Return the lines of the data below, unchanged, from the line containing "This screenshot has height=420, width=739." through the line containing "This screenshot has width=724, height=1568.", both included.

--- Begin ---

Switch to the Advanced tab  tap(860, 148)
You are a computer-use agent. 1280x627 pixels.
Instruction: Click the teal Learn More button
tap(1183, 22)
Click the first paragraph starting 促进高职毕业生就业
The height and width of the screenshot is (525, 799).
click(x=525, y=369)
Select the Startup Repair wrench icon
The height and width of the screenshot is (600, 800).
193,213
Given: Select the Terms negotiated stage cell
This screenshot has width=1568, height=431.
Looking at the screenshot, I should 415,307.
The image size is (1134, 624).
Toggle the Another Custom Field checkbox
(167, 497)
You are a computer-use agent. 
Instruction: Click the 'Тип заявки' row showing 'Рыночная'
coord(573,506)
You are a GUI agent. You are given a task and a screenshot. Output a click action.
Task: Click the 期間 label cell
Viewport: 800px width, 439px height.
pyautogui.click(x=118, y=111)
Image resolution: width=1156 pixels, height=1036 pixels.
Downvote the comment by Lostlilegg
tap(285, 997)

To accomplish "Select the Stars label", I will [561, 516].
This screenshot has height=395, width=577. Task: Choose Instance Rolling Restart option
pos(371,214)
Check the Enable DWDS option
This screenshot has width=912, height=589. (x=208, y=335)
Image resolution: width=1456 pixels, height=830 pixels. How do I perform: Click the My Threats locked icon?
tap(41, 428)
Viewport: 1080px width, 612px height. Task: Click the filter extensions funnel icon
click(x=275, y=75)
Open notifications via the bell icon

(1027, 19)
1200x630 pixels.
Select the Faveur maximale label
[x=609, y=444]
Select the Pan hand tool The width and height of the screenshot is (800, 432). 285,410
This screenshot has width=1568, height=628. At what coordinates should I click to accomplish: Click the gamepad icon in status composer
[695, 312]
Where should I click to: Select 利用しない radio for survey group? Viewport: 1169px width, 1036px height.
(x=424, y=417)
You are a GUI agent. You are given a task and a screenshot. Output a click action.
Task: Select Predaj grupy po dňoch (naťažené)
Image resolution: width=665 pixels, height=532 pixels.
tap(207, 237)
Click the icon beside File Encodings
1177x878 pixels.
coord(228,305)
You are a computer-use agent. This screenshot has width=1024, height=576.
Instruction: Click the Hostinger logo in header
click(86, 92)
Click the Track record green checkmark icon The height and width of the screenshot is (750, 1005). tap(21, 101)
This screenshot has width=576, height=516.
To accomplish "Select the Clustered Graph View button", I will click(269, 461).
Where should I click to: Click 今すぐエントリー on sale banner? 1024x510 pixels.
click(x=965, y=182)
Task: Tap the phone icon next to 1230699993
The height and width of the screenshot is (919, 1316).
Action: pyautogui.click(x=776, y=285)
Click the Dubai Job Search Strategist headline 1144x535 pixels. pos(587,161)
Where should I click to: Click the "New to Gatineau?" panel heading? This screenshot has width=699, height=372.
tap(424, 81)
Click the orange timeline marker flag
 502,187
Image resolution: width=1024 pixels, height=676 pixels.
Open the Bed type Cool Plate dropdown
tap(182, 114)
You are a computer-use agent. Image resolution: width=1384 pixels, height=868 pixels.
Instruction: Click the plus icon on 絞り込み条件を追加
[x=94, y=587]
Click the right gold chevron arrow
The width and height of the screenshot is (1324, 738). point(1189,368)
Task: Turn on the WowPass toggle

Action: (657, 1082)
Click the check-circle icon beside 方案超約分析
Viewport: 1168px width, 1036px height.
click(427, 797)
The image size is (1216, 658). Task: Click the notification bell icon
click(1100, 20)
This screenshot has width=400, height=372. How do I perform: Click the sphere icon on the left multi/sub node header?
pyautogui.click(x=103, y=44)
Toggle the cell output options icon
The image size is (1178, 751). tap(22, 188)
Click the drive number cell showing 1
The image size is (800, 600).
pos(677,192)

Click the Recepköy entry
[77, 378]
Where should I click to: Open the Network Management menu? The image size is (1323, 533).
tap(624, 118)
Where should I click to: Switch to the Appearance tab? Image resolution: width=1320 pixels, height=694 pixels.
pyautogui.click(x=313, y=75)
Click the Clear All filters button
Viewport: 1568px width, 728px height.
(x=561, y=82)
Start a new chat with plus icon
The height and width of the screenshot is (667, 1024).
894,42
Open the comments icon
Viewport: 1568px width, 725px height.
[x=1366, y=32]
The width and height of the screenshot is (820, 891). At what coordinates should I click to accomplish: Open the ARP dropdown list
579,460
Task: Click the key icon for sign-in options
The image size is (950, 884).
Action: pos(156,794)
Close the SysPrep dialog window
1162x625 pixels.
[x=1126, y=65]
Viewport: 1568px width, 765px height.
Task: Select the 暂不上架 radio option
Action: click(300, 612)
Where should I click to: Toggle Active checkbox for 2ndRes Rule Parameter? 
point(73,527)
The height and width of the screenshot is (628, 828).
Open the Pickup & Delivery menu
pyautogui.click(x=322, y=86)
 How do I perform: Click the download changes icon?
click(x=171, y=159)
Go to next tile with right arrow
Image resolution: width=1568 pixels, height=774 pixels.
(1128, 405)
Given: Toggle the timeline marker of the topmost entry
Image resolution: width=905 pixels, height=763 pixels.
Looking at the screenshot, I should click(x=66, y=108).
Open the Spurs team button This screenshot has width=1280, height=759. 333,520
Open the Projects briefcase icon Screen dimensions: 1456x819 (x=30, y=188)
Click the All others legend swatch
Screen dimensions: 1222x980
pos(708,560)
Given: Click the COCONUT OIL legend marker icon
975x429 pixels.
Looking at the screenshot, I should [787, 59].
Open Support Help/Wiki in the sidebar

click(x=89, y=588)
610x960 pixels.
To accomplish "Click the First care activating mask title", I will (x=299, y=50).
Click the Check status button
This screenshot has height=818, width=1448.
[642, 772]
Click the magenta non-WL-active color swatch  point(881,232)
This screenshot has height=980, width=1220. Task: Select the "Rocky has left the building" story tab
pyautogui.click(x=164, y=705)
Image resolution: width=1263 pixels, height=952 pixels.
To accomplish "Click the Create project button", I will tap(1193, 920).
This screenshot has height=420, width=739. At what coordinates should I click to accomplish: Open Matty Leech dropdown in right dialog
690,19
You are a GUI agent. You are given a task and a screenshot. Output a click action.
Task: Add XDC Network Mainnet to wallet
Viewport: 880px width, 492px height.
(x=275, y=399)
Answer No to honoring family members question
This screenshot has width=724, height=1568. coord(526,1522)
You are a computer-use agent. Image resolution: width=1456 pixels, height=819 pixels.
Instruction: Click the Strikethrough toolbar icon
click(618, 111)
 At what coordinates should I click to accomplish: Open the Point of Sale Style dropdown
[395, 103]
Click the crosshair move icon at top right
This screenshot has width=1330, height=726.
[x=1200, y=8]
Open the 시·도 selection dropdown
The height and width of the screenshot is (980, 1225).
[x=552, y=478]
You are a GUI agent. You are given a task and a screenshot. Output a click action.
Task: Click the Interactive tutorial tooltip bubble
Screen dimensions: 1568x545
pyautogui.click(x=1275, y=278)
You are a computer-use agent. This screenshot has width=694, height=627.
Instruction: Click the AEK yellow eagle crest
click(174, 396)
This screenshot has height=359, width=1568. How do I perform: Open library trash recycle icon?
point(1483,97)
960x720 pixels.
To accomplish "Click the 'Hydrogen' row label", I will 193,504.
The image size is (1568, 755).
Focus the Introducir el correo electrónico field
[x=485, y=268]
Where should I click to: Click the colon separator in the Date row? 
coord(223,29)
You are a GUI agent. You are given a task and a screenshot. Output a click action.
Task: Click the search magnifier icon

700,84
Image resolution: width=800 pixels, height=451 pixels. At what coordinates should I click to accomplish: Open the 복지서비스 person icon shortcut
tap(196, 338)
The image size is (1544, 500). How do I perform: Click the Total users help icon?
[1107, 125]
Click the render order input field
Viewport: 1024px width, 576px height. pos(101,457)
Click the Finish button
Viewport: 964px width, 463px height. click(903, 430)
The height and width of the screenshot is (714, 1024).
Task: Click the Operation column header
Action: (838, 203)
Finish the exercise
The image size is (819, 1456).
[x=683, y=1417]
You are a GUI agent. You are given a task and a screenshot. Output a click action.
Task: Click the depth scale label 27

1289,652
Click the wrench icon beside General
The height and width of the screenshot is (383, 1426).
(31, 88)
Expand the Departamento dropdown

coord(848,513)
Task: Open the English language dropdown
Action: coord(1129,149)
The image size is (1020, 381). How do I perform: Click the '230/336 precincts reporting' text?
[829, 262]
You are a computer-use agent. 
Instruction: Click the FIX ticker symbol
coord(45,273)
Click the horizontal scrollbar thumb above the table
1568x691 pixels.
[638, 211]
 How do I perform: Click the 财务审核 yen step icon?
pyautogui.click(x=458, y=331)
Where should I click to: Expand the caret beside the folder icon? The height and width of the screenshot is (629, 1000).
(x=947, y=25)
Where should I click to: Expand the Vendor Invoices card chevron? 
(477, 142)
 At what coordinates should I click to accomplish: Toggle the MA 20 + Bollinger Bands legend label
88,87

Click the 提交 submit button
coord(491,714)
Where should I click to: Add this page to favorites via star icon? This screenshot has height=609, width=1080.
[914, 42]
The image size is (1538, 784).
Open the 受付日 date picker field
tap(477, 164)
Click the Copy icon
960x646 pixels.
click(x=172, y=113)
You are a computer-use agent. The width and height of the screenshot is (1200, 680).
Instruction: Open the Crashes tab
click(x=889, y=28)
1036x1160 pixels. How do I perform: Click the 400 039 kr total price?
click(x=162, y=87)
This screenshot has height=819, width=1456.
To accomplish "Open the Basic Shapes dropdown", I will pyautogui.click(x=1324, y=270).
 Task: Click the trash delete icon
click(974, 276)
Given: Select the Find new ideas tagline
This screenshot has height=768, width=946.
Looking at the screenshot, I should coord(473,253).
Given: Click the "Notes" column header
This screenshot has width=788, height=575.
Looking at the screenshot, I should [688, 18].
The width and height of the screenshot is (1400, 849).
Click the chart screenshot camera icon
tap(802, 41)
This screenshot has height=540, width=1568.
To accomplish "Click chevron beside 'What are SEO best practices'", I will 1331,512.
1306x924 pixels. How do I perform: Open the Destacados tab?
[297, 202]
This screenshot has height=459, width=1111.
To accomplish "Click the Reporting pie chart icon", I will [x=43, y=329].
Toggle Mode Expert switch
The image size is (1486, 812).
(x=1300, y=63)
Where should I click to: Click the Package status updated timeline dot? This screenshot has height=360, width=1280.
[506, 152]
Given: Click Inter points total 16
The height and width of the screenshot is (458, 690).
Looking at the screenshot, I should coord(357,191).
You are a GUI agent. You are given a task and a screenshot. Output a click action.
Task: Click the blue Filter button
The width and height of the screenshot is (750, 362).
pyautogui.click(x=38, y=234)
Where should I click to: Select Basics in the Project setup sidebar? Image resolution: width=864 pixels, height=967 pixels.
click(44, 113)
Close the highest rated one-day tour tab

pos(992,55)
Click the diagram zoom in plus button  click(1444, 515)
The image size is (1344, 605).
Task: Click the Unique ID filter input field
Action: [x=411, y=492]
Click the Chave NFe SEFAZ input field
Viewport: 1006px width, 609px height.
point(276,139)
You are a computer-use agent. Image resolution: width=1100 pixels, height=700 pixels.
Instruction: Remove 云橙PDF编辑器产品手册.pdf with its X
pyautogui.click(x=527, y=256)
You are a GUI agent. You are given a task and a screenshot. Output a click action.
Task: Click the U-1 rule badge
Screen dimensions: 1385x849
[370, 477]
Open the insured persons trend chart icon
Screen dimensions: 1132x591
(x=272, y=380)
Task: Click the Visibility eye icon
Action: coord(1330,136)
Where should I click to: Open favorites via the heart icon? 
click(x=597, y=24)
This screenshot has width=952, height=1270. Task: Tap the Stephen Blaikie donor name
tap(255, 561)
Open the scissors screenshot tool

--- End ---

## [Solution to the problem]
This screenshot has height=420, width=739. At what coordinates should I click to accomplish: Open Matty Leech dropdown in right dialog
690,19
You are a GUI agent. You are given a task and a screenshot. Output a click action.
Task: Add XDC Network Mainnet to wallet
Viewport: 880px width, 492px height.
(x=275, y=399)
Answer No to honoring family members question
This screenshot has width=724, height=1568. coord(526,1522)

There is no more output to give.